===== INPUT DATA =====

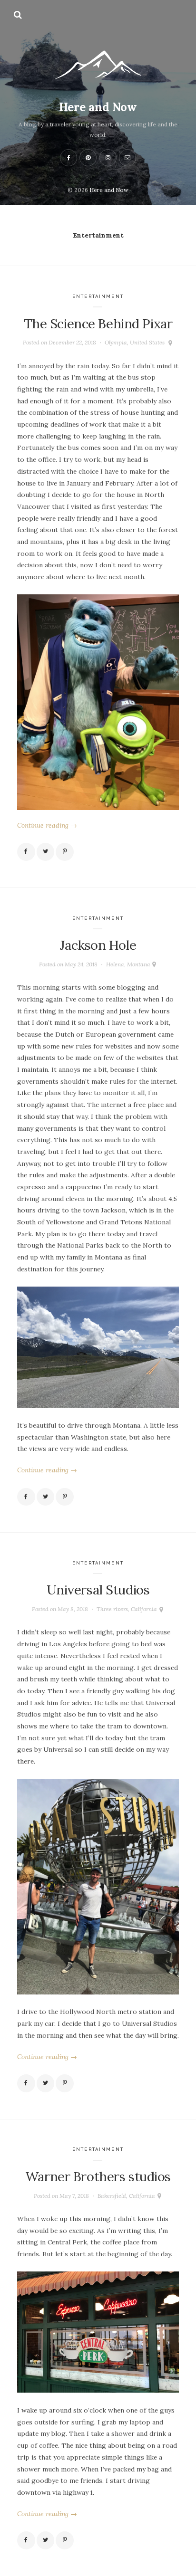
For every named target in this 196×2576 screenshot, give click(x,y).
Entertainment (98, 296)
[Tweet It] (46, 852)
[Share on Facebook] (26, 852)
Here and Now (98, 107)
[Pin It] (65, 852)
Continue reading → (47, 825)
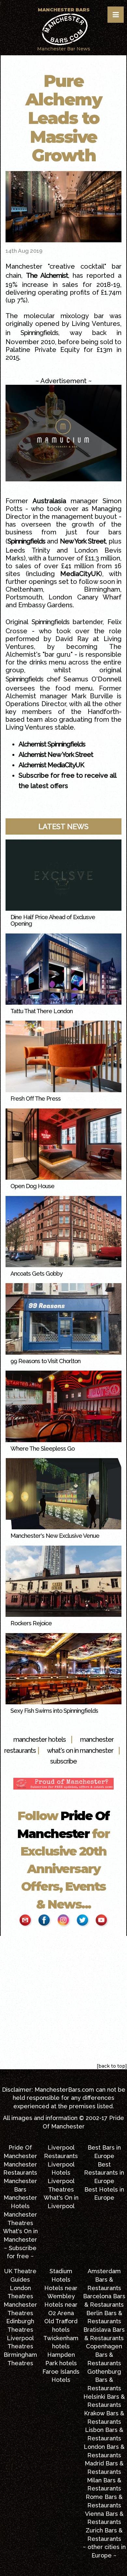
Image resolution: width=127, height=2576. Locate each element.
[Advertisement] (63, 1999)
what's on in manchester (80, 1750)
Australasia (49, 501)
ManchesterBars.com (64, 2089)
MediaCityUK (80, 574)
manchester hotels (39, 1739)
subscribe (63, 1761)
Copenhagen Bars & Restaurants (104, 2354)
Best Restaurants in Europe (104, 2172)
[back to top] (112, 2066)
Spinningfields (39, 333)
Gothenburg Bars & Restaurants (104, 2380)
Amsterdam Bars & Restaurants (104, 2279)
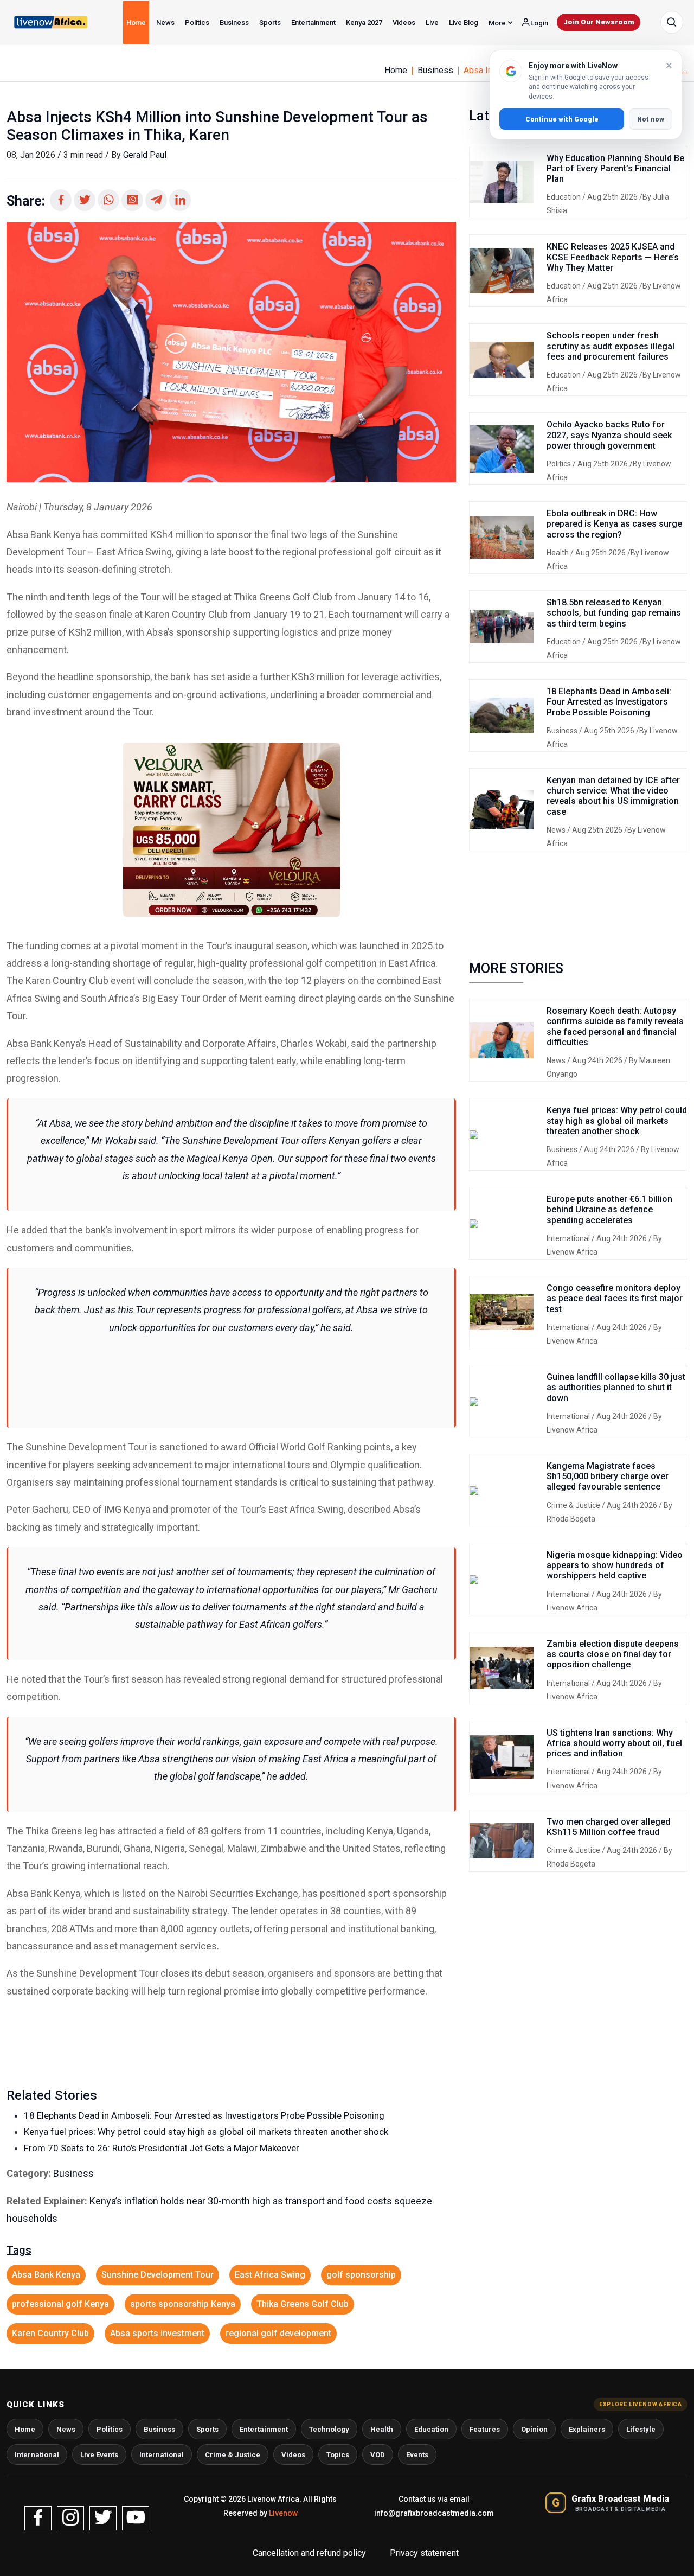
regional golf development (278, 2333)
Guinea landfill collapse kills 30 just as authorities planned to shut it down (616, 1387)
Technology (329, 2429)
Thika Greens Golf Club (302, 2304)
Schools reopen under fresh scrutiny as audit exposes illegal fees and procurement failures (610, 345)
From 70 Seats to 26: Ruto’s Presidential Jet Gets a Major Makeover (161, 2148)
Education (564, 197)
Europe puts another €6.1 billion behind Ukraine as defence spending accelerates (609, 1209)
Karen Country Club (50, 2333)
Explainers (587, 2429)
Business (234, 22)
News (165, 22)
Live (432, 22)
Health (558, 552)
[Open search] (671, 22)
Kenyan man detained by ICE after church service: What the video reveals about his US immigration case (613, 796)
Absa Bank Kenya (46, 2275)
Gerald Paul (144, 155)
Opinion (534, 2429)
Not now (650, 119)
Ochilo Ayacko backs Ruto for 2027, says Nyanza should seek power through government (609, 434)
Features (485, 2429)
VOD (377, 2455)
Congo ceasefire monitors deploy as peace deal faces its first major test (615, 1298)
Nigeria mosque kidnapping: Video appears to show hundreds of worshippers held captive (615, 1565)
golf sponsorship (361, 2275)
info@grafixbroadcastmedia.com (434, 2513)
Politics (197, 22)
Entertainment (313, 22)
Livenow (283, 2513)
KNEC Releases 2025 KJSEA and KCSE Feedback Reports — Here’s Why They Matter (613, 256)
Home (136, 22)
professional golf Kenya (60, 2304)
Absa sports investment (157, 2333)
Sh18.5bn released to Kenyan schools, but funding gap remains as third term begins (614, 612)
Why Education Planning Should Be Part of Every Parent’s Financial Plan (615, 168)
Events (417, 2455)
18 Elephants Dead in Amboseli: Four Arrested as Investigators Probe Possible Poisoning (204, 2115)
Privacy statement (424, 2553)
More (498, 23)
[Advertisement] (231, 1374)
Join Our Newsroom (598, 22)
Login (538, 23)
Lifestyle (641, 2429)
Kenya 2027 (364, 22)
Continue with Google (562, 119)
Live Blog (463, 22)
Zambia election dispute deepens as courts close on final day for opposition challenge (613, 1654)
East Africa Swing (270, 2275)
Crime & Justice (574, 1505)
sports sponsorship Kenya (182, 2304)
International (569, 1238)
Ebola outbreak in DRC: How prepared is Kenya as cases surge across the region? (614, 523)
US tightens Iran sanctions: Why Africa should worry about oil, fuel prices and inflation (614, 1743)
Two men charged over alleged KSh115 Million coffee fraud (608, 1827)
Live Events (99, 2455)
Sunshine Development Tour (157, 2275)
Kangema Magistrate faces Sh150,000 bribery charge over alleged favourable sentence (608, 1476)
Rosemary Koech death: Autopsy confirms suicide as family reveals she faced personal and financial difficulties (615, 1026)
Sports (270, 22)
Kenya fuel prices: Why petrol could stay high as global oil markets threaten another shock (206, 2131)
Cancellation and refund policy (310, 2553)
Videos (404, 22)
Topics (337, 2455)
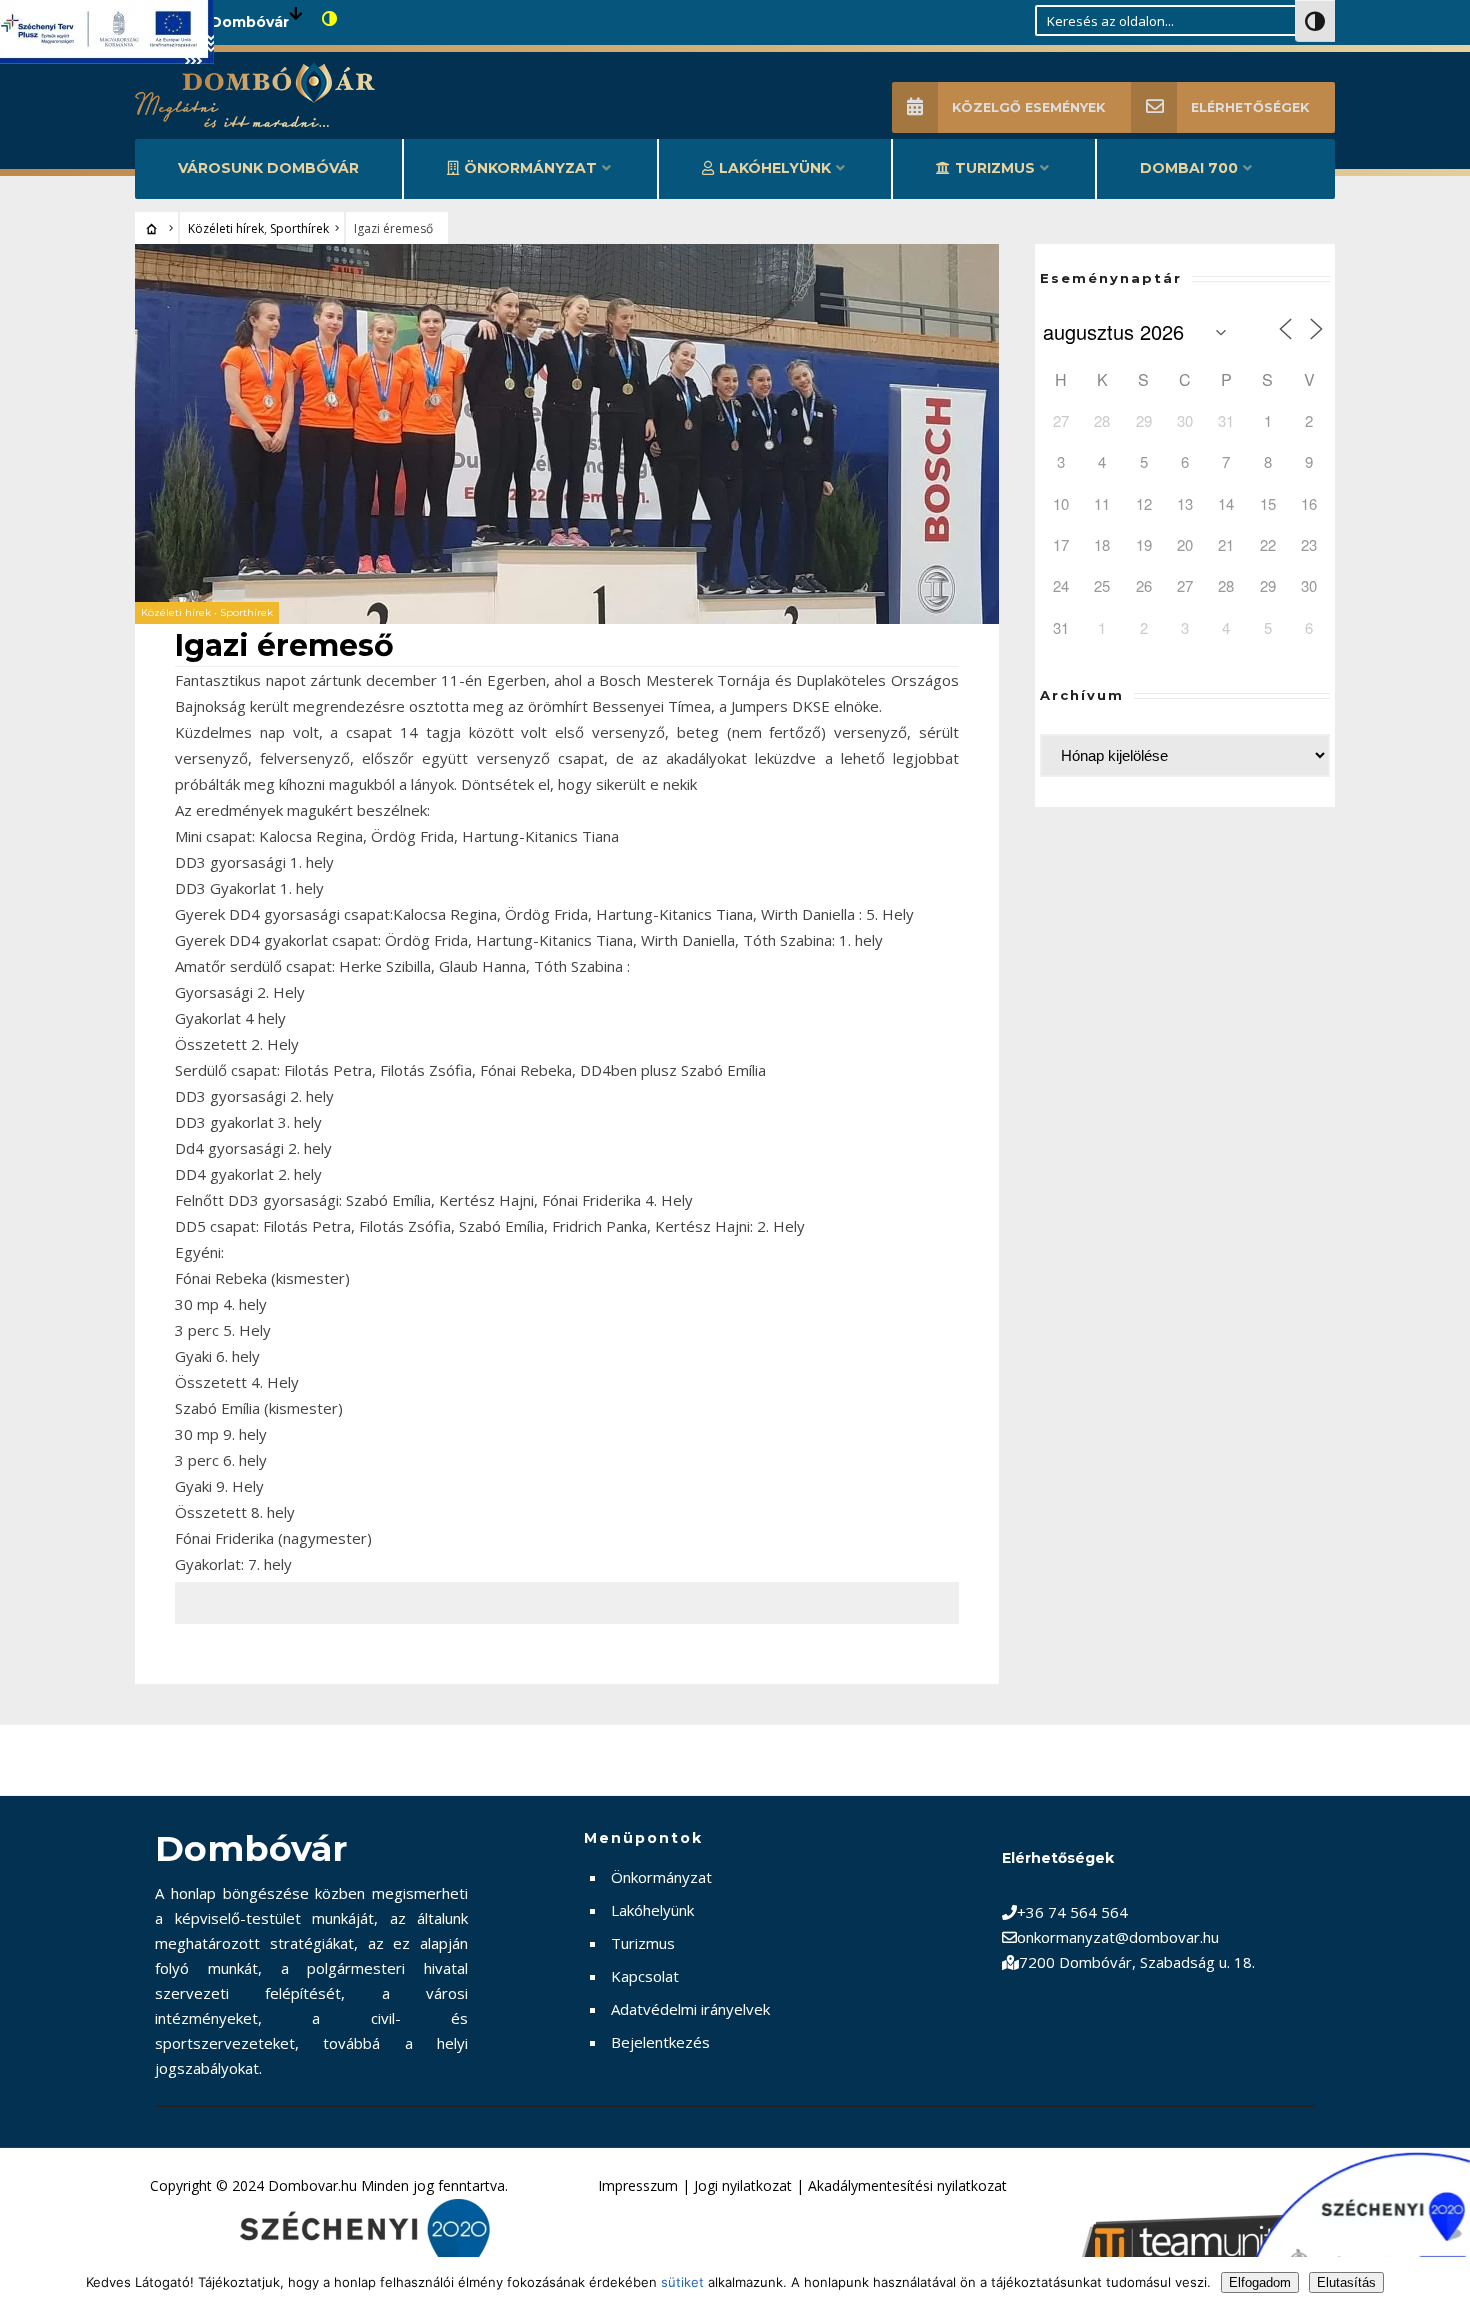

=====

## PROBLEM DETAILS
In the data above, start at the line that has "Karen Country Club (50, 2333)", stop after the line that has "Kenya fuel prices: Why", and print every line in between exactly as it stands.

## SOLUTION
Karen Country Club (50, 2333)
Explainers (587, 2429)
Business (234, 22)
News (165, 22)
Live (432, 22)
Health (558, 552)
[Open search] (671, 22)
Kenyan man detained by ICE after church service: What the video reveals about his US immigration case (613, 796)
Absa Bank Kenya (46, 2275)
Gerald Paul (144, 155)
Opinion (534, 2429)
Not now (650, 119)
Ochilo Ayacko backs Ruto for 2027, says Nyanza should seek power through government (609, 434)
Features (485, 2429)
VOD (377, 2455)
Congo ceasefire monitors deploy as peace deal faces its first major test (615, 1298)
Nigeria mosque kidnapping: Video appears to show hundreds of worshippers held captive (615, 1565)
golf sponsorship (361, 2275)
info@grafixbroadcastmedia.com (434, 2513)
Politics (197, 22)
Entertainment (313, 22)
Livenow (283, 2513)
KNEC Releases 2025 KJSEA and KCSE Feedback Reports — Here’s Why They Matter (613, 256)
Home (136, 22)
professional golf Kenya (60, 2304)
Absa sports investment (157, 2333)
Sh18.5bn released to Kenyan schools, but funding gap remains as third term begins (614, 612)
Why Education Planning Should Be Part of Every Parent’s Financial Plan (615, 168)
Events (417, 2455)
18 Elephants Dead in Amboseli: Four Arrested as Investigators Probe Possible Poisoning (204, 2115)
Privacy statement (424, 2553)
More (498, 23)
[Advertisement] (231, 1374)
Join Our Newsroom (598, 22)
Login (538, 23)
Lifestyle (641, 2429)
Kenya 2027 (364, 22)
Continue with Google (562, 119)
Live Blog (463, 22)
Zambia election dispute deepens as courts close on final day for opposition challenge (613, 1654)
East Africa Swing (270, 2275)
Crime & Justice (574, 1505)
sports sponsorship Kenya (182, 2304)
International (569, 1238)
Ebola outbreak in DRC: How prepared is Kenya as cases surge across the region? (614, 523)
US tightens Iran sanctions: Why Africa should worry about oil, fuel prices and inflation (614, 1743)
Two men charged over alleged KSh115 Million coffee fraud (608, 1827)
Live Events (99, 2455)
Sunshine Development Tour (157, 2275)
Kangema Magistrate faces Sh150,000 bribery charge over alleged favourable sentence (608, 1476)
Rosemary Koech death: Autopsy confirms suicide as family reveals she faced personal and financial difficulties (615, 1026)
Sports (270, 22)
Kenya fuel prices: Why petrol could stay high as global oil markets threaten another shock (206, 2131)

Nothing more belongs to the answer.